Exactly how many lines in this material contain the string "Política"? Reply with the number alone.

(DATASET RECORDS)

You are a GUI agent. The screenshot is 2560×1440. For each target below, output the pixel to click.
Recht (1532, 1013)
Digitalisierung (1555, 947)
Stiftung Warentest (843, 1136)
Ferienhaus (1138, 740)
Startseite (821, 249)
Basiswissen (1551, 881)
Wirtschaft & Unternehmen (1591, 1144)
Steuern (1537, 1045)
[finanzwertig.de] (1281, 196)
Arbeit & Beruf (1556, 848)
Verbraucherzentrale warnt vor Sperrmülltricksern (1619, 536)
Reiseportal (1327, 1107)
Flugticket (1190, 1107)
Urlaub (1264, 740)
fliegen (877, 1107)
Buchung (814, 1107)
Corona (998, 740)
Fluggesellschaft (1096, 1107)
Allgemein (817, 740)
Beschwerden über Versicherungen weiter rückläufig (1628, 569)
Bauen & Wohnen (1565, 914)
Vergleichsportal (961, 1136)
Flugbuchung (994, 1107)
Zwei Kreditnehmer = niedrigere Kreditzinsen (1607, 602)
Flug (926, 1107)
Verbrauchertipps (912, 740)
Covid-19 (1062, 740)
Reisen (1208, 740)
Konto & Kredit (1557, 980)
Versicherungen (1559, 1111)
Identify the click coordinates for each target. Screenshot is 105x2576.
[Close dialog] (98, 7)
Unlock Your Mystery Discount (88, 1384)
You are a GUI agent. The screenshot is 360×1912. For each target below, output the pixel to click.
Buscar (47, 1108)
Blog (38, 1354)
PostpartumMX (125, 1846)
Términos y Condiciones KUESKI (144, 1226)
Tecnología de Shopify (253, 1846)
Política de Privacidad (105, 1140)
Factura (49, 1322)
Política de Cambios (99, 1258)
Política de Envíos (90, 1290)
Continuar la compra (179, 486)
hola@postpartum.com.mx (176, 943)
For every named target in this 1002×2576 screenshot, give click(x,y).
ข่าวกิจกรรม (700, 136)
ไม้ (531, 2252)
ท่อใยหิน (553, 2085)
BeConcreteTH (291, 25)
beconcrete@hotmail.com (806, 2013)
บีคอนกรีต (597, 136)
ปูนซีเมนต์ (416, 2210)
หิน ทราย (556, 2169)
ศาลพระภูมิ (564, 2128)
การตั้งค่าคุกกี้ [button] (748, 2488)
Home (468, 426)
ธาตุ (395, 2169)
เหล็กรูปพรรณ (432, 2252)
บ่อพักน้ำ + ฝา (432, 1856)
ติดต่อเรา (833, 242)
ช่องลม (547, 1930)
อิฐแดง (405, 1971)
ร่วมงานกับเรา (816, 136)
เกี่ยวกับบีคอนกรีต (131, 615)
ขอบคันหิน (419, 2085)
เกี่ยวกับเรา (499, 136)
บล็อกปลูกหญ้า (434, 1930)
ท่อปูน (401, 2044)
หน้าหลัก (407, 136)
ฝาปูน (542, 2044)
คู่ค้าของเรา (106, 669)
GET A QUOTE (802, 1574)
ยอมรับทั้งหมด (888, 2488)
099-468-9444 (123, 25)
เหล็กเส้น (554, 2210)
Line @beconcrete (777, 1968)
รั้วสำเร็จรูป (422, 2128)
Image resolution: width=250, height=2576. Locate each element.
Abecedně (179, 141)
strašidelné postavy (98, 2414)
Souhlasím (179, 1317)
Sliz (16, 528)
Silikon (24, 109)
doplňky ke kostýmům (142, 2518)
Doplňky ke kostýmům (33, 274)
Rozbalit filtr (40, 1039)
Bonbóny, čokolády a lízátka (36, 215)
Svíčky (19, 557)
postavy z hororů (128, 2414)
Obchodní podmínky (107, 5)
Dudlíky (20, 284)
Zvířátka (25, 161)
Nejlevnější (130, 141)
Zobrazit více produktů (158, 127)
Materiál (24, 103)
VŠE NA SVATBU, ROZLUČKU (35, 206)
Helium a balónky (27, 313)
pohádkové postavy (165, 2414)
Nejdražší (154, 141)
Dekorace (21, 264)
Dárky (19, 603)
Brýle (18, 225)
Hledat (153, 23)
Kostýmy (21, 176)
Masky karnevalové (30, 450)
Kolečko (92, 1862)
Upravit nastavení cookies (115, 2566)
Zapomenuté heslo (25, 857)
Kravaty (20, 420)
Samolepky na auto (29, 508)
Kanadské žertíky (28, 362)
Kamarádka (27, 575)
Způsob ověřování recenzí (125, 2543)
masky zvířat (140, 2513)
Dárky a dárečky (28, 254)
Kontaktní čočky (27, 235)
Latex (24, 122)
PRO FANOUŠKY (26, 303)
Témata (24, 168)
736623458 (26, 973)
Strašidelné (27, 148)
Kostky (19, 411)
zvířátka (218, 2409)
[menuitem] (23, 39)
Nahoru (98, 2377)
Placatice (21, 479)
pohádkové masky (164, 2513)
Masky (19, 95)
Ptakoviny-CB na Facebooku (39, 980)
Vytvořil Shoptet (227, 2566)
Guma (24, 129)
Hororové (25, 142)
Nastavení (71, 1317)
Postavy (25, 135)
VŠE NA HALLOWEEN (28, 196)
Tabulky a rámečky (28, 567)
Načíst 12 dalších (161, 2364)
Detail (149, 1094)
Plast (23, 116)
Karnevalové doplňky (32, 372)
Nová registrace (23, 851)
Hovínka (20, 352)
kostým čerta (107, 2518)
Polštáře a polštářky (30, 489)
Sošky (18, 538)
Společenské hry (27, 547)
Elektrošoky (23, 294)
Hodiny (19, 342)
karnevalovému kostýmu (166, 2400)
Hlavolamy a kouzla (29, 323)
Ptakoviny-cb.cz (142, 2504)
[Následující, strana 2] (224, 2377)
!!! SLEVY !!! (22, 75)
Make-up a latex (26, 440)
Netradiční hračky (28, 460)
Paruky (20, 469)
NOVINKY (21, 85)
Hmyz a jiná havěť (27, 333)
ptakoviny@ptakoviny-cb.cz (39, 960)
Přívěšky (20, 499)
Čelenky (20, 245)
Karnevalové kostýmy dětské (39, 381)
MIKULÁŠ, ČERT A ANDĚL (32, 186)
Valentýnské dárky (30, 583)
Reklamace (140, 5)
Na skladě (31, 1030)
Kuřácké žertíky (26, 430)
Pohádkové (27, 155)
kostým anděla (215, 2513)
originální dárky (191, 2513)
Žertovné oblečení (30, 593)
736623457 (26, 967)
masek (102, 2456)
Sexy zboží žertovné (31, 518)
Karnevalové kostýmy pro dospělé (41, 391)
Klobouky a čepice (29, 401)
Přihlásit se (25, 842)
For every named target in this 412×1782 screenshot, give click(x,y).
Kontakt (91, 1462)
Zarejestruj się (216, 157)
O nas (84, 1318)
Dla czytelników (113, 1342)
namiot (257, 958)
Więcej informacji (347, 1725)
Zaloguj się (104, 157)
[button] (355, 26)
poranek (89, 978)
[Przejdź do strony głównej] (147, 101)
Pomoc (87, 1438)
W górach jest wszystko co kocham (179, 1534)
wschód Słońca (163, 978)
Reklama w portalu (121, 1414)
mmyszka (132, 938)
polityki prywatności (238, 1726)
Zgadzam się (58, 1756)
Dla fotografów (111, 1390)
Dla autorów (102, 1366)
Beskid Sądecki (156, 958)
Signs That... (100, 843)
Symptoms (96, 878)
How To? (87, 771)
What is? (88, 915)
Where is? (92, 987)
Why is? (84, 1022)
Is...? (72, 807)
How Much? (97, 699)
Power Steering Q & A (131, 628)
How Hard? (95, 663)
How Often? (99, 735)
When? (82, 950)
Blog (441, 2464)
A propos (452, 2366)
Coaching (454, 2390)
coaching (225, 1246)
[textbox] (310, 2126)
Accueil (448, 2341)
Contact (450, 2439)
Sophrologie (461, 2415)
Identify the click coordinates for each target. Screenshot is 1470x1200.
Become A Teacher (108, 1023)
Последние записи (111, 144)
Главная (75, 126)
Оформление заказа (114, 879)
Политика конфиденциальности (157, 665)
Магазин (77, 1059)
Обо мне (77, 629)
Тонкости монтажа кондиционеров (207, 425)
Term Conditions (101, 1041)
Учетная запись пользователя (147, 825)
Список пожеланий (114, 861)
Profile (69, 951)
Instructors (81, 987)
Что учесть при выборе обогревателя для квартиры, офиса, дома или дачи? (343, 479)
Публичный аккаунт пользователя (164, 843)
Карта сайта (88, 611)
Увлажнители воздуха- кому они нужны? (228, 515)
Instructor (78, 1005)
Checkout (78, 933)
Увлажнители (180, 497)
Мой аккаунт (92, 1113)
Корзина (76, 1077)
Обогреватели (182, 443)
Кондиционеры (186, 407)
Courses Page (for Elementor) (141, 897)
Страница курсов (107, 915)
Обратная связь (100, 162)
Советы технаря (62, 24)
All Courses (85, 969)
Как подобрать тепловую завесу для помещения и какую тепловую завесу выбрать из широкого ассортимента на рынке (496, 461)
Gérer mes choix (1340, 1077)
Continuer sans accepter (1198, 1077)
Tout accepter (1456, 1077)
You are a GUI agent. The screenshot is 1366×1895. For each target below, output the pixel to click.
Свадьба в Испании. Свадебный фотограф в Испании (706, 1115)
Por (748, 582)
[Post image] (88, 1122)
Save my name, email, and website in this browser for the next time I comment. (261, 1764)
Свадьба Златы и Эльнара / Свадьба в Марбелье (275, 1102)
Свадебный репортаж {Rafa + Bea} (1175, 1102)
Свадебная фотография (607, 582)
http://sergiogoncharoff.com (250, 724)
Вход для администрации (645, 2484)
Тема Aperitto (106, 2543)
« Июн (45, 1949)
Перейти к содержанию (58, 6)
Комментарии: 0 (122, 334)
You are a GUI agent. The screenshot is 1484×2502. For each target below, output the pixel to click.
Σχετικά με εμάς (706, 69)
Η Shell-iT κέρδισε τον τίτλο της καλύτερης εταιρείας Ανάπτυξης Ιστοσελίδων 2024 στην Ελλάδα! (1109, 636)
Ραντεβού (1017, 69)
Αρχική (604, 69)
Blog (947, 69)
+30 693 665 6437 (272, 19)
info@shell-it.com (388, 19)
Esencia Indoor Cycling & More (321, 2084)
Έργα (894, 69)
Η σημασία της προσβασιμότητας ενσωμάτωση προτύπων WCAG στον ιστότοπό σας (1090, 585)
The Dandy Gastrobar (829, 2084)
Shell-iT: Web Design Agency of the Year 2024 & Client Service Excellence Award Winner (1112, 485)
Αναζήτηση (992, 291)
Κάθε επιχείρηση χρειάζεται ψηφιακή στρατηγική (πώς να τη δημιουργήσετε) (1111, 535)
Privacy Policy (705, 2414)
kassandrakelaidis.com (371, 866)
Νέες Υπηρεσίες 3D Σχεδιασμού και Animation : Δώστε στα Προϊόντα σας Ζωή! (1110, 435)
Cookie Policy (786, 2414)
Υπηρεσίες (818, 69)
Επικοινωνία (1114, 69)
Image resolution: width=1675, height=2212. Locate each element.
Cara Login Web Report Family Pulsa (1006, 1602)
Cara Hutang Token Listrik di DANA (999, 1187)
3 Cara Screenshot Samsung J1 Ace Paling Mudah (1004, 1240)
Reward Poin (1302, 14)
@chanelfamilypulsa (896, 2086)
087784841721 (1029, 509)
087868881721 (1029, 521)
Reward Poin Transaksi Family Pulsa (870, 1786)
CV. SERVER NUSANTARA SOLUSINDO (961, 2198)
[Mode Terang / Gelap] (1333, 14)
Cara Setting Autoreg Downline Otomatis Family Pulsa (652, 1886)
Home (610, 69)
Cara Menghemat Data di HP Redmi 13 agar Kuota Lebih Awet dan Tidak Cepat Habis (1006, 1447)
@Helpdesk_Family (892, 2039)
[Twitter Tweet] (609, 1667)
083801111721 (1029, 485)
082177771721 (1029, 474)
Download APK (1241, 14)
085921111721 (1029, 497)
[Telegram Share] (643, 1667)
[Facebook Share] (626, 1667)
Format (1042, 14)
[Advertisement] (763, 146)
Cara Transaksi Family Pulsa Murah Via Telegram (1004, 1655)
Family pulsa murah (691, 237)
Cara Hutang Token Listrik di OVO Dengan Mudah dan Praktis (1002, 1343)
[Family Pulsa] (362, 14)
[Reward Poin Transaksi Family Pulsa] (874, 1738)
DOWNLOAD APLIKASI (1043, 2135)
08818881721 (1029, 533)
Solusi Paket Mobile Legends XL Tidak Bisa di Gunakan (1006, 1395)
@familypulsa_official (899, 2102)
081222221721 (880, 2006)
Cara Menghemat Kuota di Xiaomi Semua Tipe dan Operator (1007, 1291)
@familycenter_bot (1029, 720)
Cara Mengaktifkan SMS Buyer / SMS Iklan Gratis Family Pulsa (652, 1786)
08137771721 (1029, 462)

(End DATASET RECORDS)

* [SOLUTION BELOW]
3